So go back to your angry Democratic relatives this Thanksgiving and tell them they were right about 2000. The apology I suggest is: "Yes, given the fact that Gore ran a crappy campaign and represented a fatally compromised party buried in corporate sleaze up to its Hair Club for Men implants, and that he used the word 'lockbox' repeatedly and had the most irritating scold in the history of the world as his running mate and generally came off like a grumpy vice-principal and seemed eager to capitulate when the Republicans disenfranchised thousands of black and Jewish and elderly voters and stole the election -- once you accept all of that and the hanging chads and the Rehnquist court as natural and inevitable, then, yes, the 40,000 or so Nader votes in Florida that would have otherwise gone to Gore (leaving aside the question of the 800,000 or so Florida Democrats who voted for Bush) cost the Democrats the election." That ought to promote some healing around the holiday hearth.

As Nader points out in his response to McVoy's letter, if the Democrats pushed for electoral reform, and if we had something like the proportional-representation or instant runoff voting system used in several European countries, the spoiler effect of third-party candidates would be neutralized. Under such a system, Gore would presumably have won in 2000, even with Nader and Pat Buchanan and your raving libertarian granddad and whomever else on the ballot. But that's even more of a pipe dream than Nader's goony Capitol Hill bird-watching fantasy. In the current, corporate-dominated system, the oligarchies of both parties thrive on low levels of citizen participation.

DATA LINES:

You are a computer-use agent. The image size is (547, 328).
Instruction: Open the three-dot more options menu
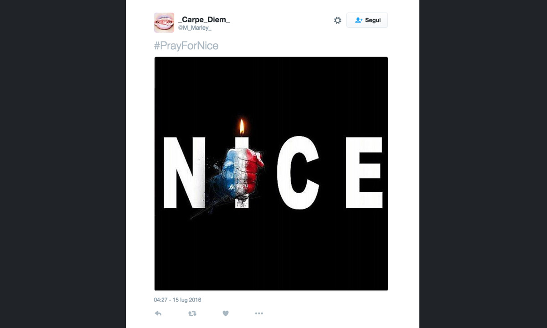pyautogui.click(x=259, y=313)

EXERCISE PROMPT:
Rewrite the part of the Nader commentary that begins with the words "As Nader points" and ends after the words "of citizen participation.", replacing "pipe dream" with "long shot".

CORRECT RESPONSE:
As Nader points out in his response to McVoy's letter, if the Democrats pushed for electoral reform, and if we had something like the proportional-representation or instant runoff voting system used in several European countries, the spoiler effect of third-party candidates would be neutralized. Under such a system, Gore would presumably have won in 2000, even with Nader and Pat Buchanan and your raving libertarian granddad and whomever else on the ballot. But that's even more of a long shot than Nader's goony Capitol Hill bird-watching fantasy. In the current, corporate-dominated system, the oligarchies of both parties thrive on low levels of citizen participation.